Using the material below, copy every line where "Given" appears.

Data extract
=-=-=
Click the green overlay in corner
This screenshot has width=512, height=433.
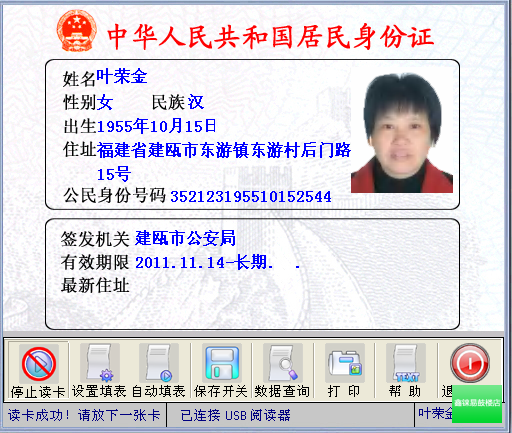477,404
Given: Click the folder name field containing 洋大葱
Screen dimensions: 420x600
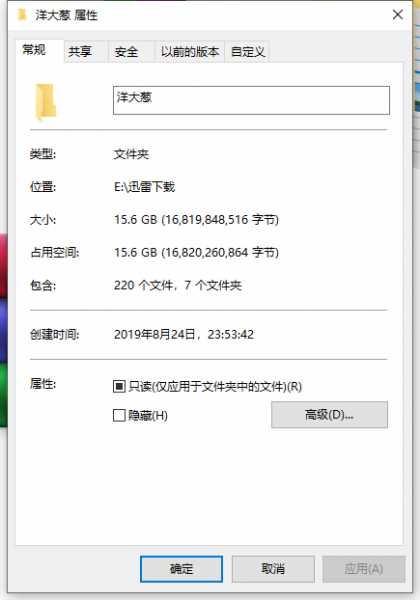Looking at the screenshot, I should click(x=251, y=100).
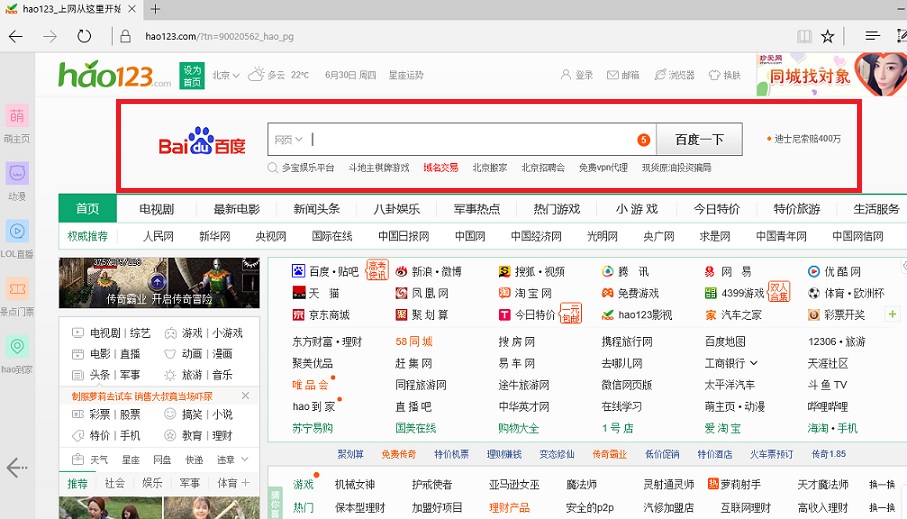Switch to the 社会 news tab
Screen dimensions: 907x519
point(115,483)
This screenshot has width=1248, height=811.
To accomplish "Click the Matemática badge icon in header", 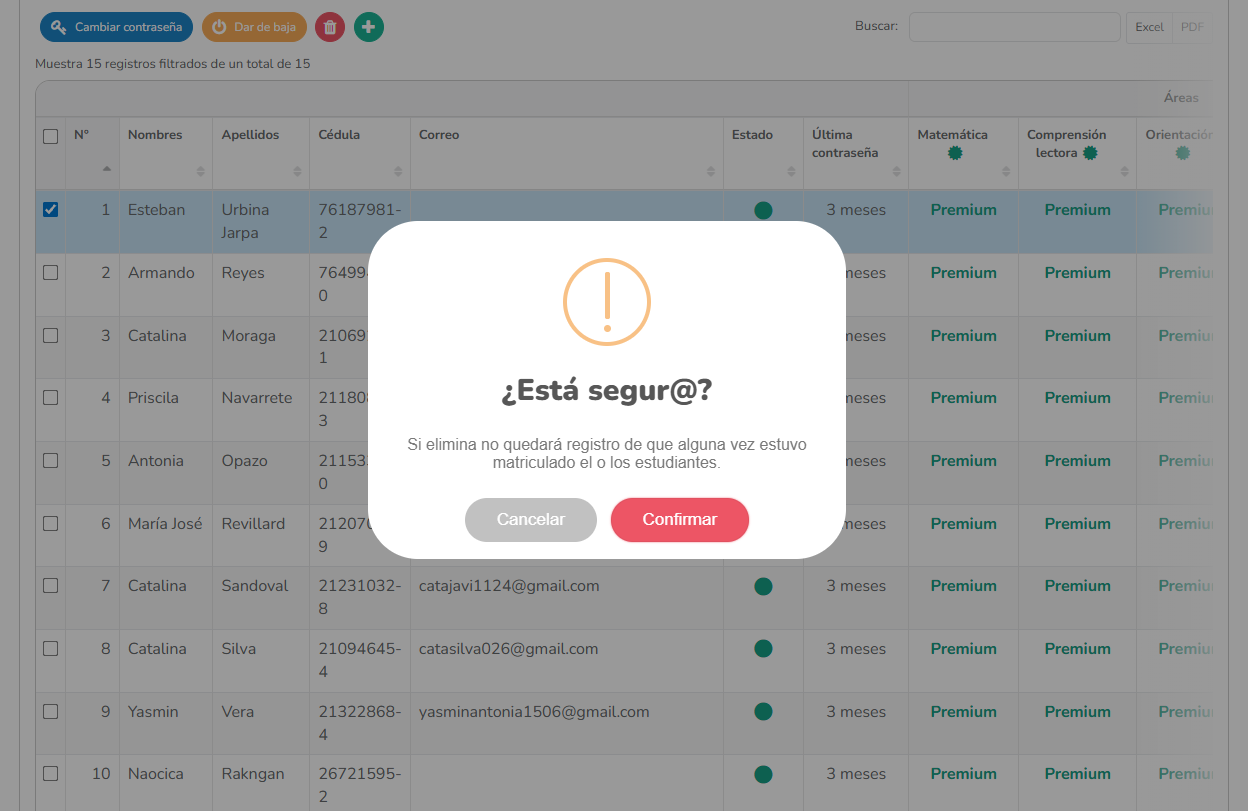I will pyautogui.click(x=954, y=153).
=-=-=
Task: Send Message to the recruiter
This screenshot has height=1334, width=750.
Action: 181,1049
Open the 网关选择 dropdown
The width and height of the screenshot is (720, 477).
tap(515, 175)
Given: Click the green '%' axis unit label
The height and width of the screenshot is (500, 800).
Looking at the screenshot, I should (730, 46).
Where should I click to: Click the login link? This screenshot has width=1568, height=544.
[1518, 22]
=-=-=
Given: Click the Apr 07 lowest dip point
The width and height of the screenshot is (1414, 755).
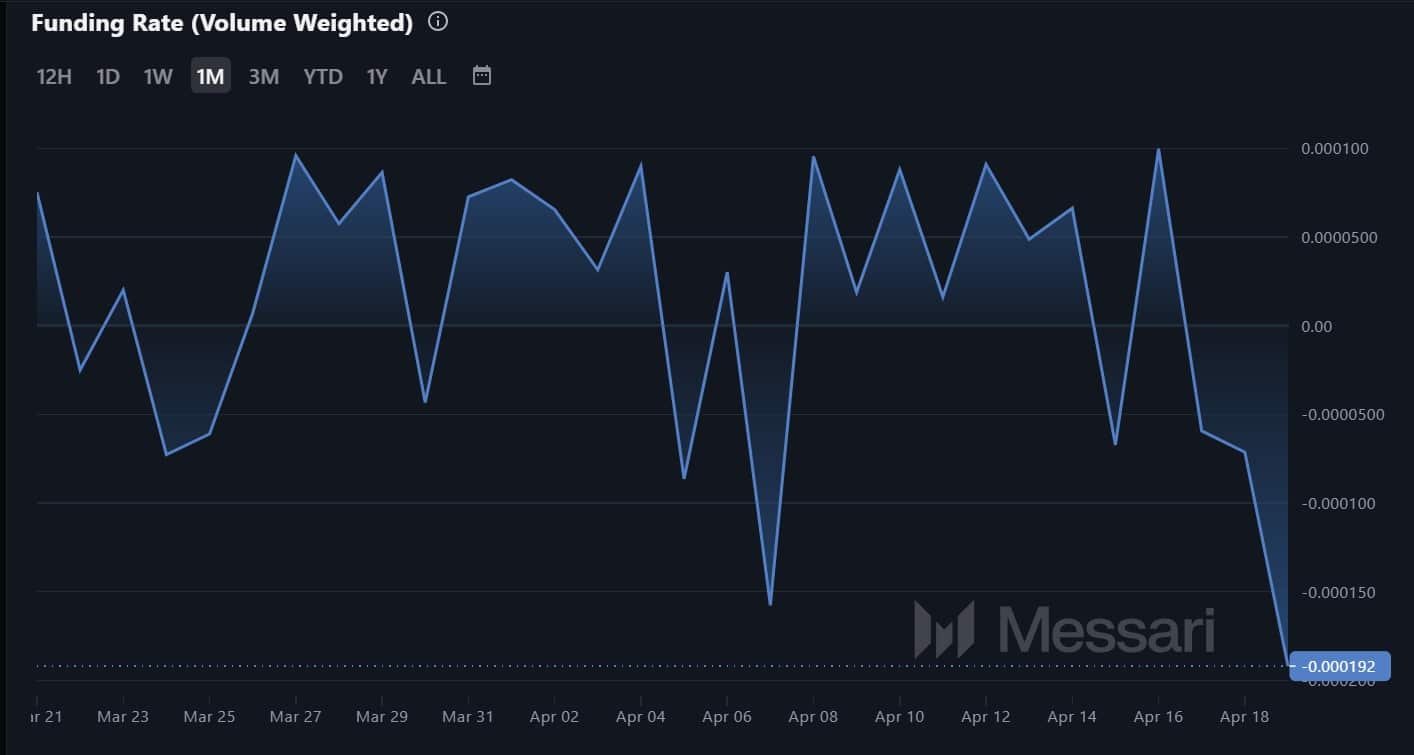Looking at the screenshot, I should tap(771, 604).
=-=-=
Response below
Given: Click the folder name field containing 洋大葱
Given: Click the green '%' axis unit label
Given: Click the Apr 07 lowest dip point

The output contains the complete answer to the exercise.